Open In App

JavaScript Program to Print Given Matrix in Spiral Form

Write a JavaScript program to print a given 2D matrix in spiral form.

You are given a two-dimensional matrix of integers. Write a program to traverse the matrix starting from the top-left corner which moves right, bottom, left, and up in a spiral pattern until all the elements are visited. Let us understand it with the examples and figures given below:



Examples:

Example 1:

Input: matrix = [[1, 2, 3],
[4, 5, 6],
[7, 8, 9]]
Output: [1 2 3 6 9 8 7 4 5]

Spiral Matrix Example-1

Example 2:



Input: matrix = [[1, 2, 3, 4],
[12, 13, 14, 5],
[11, 16, 15, 6],
[10, 9, 8, 7]]
Output: [1 2 3 4 5 6 7 8 9 10 11 12 13 14 15 16]

Spiral Matrix Example-2

Method 1: Using Boundary Traversal Approach

To print a given matrix in a spiral form we initialize boundaries to track the matrix’s edges. Then iterate through the matrix, printing elements in a clockwise spiral pattern: top row, right column, bottom row, left column. Adjust boundaries after each step and continue until all elements are printed.

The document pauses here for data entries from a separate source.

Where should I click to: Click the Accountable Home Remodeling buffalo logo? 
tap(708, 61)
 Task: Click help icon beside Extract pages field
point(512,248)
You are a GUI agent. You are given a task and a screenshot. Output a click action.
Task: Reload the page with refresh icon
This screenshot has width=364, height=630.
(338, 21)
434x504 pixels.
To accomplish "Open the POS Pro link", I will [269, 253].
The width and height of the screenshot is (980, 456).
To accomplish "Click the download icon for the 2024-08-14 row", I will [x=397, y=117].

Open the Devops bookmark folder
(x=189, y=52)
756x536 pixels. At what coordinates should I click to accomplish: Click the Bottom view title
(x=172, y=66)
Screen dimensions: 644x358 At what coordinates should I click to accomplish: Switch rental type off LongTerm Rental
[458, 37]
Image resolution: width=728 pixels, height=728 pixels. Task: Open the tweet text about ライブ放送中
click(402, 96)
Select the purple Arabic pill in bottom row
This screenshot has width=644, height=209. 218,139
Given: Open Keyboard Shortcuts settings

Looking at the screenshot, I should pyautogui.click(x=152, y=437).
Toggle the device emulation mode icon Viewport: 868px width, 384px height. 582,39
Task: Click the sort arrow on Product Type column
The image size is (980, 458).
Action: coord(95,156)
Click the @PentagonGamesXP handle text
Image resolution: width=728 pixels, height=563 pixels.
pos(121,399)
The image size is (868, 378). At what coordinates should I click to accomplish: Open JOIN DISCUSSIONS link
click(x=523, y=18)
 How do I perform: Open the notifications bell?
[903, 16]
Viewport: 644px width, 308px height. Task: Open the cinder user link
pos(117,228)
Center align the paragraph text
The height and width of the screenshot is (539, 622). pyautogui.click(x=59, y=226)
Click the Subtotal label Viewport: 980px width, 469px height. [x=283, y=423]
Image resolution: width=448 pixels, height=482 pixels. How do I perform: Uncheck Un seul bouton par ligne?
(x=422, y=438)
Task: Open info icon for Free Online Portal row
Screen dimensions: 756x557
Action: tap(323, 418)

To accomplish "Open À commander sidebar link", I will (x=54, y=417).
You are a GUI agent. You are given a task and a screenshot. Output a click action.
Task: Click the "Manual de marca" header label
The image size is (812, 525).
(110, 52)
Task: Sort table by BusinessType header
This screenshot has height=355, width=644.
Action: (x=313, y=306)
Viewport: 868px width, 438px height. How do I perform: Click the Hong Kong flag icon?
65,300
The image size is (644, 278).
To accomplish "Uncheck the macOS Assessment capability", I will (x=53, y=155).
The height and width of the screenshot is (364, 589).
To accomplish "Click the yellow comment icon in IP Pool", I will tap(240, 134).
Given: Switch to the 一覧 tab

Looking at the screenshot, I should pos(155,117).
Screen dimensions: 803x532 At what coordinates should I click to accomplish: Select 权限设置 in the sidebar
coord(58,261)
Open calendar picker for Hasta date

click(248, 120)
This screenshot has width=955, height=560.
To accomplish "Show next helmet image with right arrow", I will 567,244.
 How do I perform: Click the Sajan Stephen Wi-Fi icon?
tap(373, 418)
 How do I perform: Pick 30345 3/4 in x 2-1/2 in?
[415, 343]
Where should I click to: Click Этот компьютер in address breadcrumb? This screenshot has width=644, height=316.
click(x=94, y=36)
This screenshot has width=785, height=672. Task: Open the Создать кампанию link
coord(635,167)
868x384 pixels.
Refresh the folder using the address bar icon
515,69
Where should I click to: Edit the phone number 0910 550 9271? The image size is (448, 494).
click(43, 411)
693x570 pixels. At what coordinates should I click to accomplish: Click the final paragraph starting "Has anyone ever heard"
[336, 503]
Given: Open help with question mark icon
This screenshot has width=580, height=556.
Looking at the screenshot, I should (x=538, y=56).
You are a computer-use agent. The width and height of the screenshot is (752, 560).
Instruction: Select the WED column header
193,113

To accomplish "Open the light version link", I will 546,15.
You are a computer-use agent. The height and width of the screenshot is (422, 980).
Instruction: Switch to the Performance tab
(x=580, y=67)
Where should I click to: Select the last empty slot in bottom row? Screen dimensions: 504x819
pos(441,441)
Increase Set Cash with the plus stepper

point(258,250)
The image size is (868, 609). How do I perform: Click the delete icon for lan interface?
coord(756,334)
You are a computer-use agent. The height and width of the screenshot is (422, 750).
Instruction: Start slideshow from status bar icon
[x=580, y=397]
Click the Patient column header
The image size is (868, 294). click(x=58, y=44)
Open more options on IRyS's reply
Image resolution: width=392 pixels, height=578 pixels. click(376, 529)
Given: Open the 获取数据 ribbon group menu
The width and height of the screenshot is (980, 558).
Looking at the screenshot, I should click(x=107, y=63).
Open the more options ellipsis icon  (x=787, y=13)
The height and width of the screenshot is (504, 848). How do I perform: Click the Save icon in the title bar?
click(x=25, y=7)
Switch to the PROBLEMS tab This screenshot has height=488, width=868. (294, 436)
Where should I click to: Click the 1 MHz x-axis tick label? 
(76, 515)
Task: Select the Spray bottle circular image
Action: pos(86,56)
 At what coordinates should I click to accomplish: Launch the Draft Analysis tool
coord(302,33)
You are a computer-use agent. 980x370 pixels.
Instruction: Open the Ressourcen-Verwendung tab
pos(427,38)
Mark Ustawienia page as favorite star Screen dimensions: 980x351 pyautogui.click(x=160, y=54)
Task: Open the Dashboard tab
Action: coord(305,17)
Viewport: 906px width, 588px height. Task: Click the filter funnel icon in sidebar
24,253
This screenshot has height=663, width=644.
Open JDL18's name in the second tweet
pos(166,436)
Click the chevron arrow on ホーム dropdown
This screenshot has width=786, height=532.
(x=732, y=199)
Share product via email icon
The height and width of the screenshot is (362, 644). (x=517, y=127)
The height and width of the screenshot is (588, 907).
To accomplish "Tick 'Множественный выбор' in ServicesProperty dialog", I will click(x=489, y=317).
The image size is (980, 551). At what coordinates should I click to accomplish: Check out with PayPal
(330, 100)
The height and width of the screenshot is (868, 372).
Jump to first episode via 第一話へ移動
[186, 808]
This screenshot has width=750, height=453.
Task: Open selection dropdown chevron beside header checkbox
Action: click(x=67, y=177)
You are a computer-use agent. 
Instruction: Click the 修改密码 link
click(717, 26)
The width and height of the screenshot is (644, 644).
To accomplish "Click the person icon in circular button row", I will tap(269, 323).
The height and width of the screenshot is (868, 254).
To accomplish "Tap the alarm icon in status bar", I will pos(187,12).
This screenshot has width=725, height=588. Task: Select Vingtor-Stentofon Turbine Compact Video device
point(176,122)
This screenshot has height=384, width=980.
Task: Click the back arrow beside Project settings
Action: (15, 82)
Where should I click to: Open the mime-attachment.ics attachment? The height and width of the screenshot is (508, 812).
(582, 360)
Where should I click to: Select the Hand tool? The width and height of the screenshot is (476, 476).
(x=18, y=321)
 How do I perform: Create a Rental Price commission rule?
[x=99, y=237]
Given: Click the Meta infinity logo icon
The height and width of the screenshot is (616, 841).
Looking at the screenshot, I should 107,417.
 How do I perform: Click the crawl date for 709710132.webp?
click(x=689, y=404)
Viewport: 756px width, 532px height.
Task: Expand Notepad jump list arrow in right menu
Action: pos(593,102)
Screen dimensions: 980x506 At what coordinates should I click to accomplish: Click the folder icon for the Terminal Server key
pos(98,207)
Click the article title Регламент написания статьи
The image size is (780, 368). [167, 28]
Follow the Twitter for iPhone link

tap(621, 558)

Example: Below is the implementation of the above approach:




// JavaScript code for the above approach
  
function printSpiral(matrix) {
    let result = [];
    let top = 0;
    let bottom = matrix.length - 1;
    let left = 0;
    let right = matrix[0].length - 1;
  
    // Loop while the elements 
    // are within the boundaries.
    while (top <= bottom
        && left <= right) {
        // Print top row
        for (let i = left;
            i <= right; i++) {
            result.push(matrix[top][i]);
        }
        // Move the top boundary down.
        top++;
  
        // Print right column
        for (let i = top;
            i <= bottom; i++) {
            result.push(matrix[i][right]);
        }
        // Move the right boundary to the left.
        right--;
  
        // Check if there are more rows
        if (top <= bottom) {
            // Print bottom row
            for (let i = right;
                i >= left; i--) {
                result.push(matrix[bottom][i]);
            }
            // Move the bottom boundary up.
            bottom--;
        }
  
        // Check if there are more columns
        if (left <= right) {
            // Print left column
            for (let i = bottom;
                i >= top; i--) {
                result.push(matrix[i][left]);
            }
            // Move the left boundary to the right.
            left++;
        }
    }
  
    // Print the result
    console.log(result.join(' '));
}
  
// Example
const matrix = [
    [1, 2, 3, 4],
    [5, 6, 7, 8],
    [9, 10, 11, 12],
    [13, 14, 15, 16]
];
printSpiral(matrix);

Output
1 2 3 4 8 12 16 15 14 13 9 5 6 7 11 10

Time Complexity: O(m * n): The time complexity of this code is O(m * n), where ‘m’ is the number of rows in the matrix, and ‘n’ is the number of columns in the matrix. This is because we visit each element in the matrix exactly once in a linear fashion.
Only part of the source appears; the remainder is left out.